◆ Work request
Once you reach the line that holds "[Unitree G1 Bionic: la" in the listing below, output it and every line after it through the line that holds "[Clash Royale: The", word for word.

(Listed records begins)

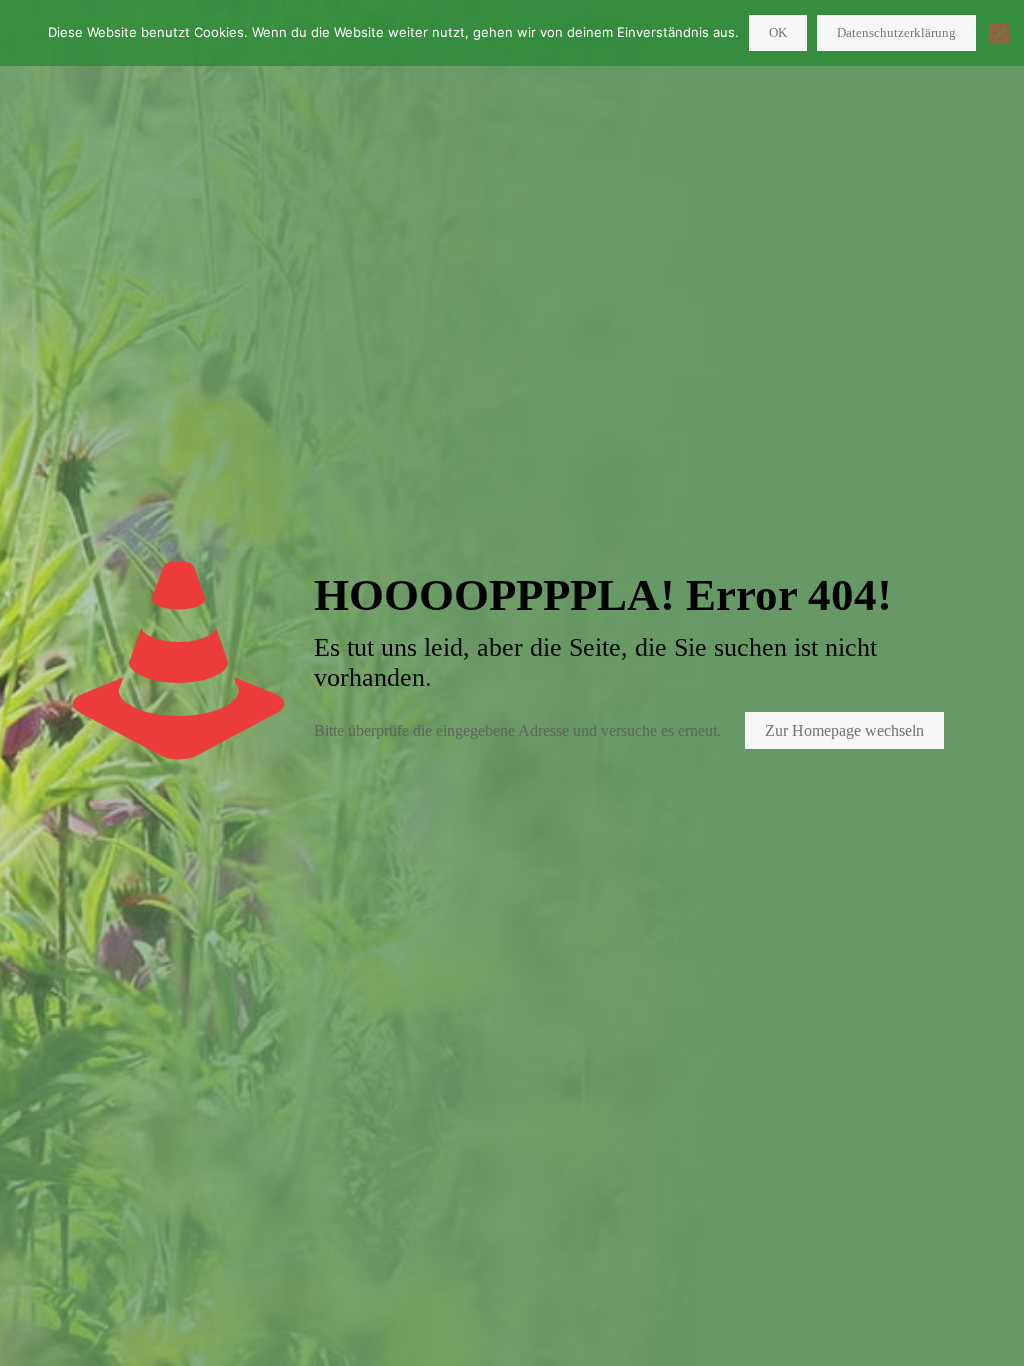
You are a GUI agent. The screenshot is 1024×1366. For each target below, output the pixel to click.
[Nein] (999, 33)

(Listed records ends)
(Listed records begins)

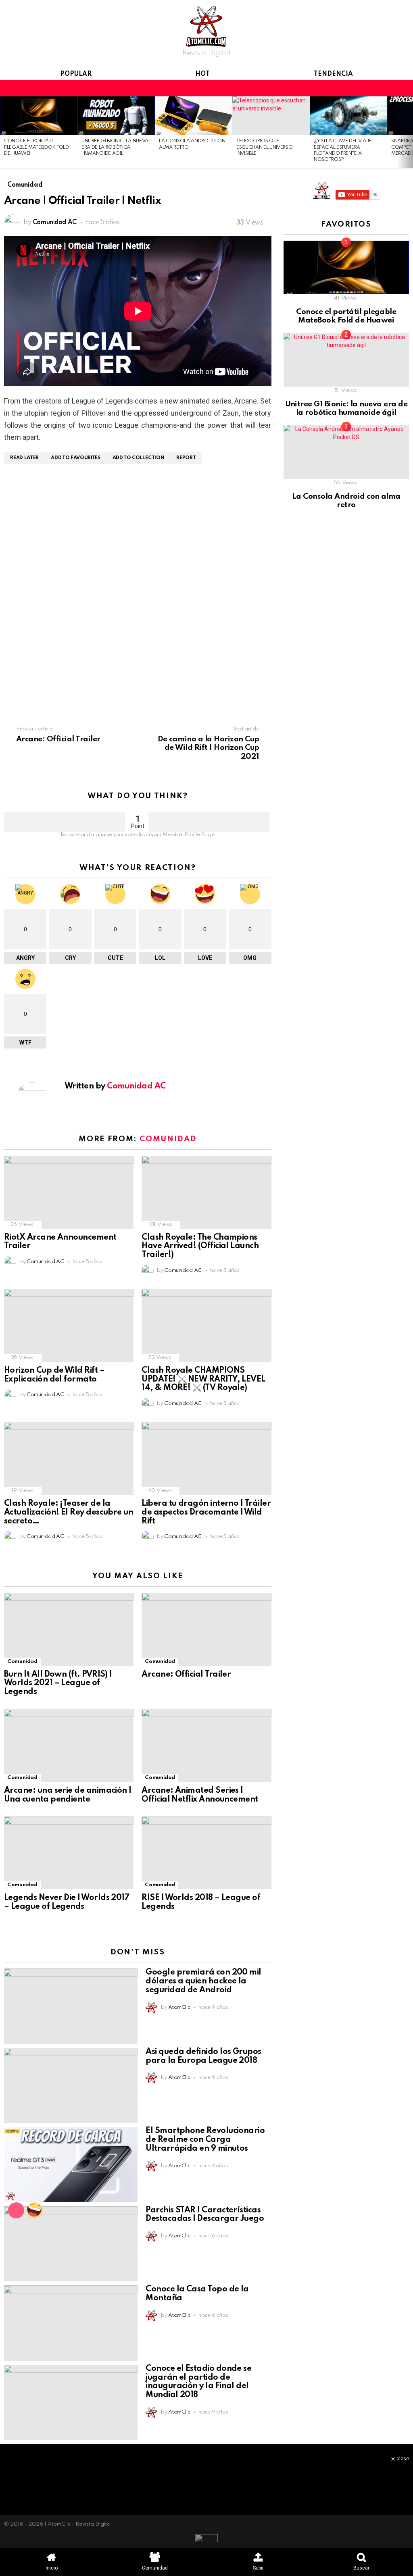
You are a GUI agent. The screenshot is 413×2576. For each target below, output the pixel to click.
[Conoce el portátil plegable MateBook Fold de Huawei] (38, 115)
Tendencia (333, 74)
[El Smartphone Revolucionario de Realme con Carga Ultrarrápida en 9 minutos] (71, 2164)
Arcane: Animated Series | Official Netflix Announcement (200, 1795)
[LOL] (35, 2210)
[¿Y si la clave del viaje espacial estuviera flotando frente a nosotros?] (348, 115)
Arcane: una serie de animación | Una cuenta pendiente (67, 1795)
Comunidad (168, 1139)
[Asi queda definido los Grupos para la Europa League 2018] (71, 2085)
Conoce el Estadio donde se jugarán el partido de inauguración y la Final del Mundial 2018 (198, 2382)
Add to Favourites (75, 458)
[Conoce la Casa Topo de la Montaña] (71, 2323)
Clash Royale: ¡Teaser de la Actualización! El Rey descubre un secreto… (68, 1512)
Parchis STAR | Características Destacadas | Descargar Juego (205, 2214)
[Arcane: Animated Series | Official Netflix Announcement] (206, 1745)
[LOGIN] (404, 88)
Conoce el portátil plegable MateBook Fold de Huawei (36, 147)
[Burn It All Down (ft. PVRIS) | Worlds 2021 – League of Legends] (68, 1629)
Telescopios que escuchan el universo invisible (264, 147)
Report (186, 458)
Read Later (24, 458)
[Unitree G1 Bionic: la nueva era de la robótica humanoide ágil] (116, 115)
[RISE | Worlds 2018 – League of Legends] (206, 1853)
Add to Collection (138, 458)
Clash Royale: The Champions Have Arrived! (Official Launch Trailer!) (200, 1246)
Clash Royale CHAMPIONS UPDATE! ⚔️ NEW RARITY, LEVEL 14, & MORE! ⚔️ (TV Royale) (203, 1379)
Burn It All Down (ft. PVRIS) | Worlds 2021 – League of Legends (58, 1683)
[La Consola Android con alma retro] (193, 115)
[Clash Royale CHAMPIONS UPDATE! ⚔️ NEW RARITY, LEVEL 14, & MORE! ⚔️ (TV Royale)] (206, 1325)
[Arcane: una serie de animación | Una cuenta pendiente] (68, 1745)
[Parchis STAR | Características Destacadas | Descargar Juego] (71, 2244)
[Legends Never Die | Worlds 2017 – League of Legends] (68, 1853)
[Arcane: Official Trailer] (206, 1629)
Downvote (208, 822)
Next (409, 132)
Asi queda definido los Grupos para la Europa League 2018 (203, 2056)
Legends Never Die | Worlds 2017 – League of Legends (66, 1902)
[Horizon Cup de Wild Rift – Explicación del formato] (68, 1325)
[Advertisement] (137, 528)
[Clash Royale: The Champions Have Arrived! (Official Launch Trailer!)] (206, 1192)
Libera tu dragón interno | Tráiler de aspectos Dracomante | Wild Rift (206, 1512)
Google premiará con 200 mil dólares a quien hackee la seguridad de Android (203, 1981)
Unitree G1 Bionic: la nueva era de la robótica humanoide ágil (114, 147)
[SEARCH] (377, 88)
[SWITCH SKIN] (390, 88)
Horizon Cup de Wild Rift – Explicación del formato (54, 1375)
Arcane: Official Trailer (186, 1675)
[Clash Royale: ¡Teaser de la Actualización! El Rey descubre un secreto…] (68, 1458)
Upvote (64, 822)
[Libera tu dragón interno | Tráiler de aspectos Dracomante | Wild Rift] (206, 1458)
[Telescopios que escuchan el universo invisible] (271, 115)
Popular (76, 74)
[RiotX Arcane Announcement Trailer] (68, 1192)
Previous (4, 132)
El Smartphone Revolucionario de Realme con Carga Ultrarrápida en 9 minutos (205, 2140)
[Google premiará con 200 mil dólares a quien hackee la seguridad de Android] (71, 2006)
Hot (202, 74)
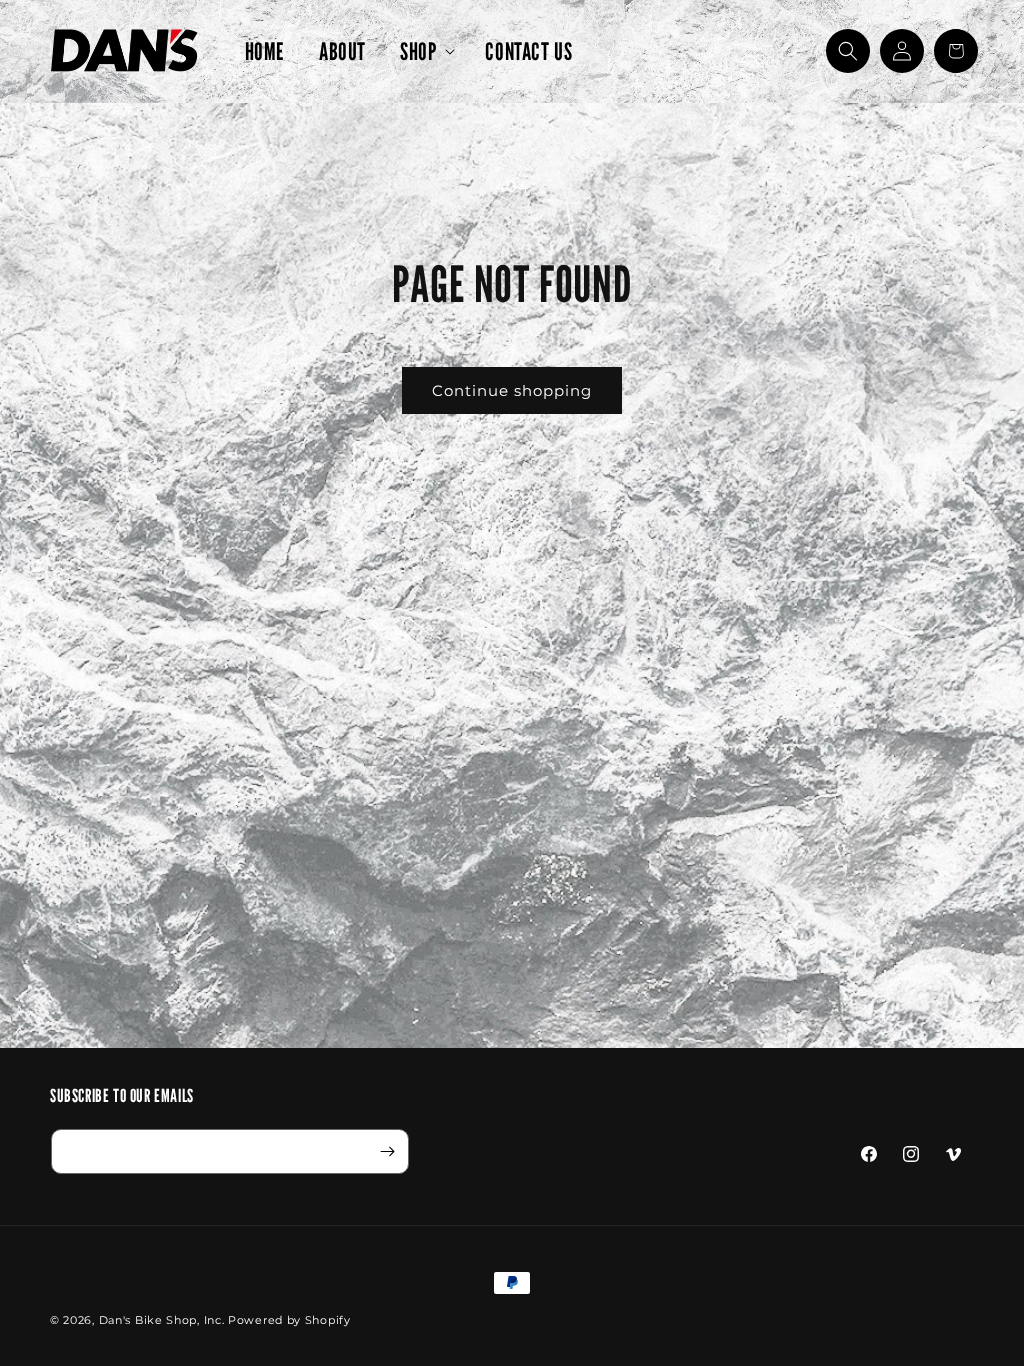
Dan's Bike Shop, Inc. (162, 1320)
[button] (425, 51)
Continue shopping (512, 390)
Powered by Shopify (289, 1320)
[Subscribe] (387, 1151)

(Listed records ends)

◆ Response
[Unitree G1 Bionic: la nueva era de la robótica humanoide ágil] (116, 115)
[RISE | Worlds 2018 – League of Legends] (206, 1853)
Add to Collection (138, 458)
Clash Royale: The Champions Have Arrived! (Official Launch Trailer!) (200, 1246)
Clash Royale CHAMPIONS UPDATE! ⚔️ NEW RARITY, LEVEL 14, & MORE! ⚔️ (TV Royale) (203, 1379)
Burn It All Down (ft. PVRIS) | Worlds 2021 – League of Legends (58, 1683)
[La Consola Android con alma retro] (193, 115)
[Clash Royale CHAMPIONS UPDATE! ⚔️ NEW RARITY, LEVEL 14, & MORE! ⚔️ (TV Royale)] (206, 1325)
[Arcane: una serie de animación | Una cuenta pendiente] (68, 1745)
[Parchis STAR | Características Destacadas | Descargar Juego] (71, 2244)
[Legends Never Die | Worlds 2017 – League of Legends] (68, 1853)
[Arcane: Official Trailer] (206, 1629)
Downvote (208, 822)
Next (409, 132)
Asi queda definido los Grupos para la Europa League 2018 (203, 2056)
Legends Never Die | Worlds 2017 – League of Legends (66, 1902)
[Horizon Cup de Wild Rift – Explicación del formato] (68, 1325)
[Advertisement] (137, 528)
[Clash Royale: The Champions Have Arrived! (Official Launch Trailer!)] (206, 1192)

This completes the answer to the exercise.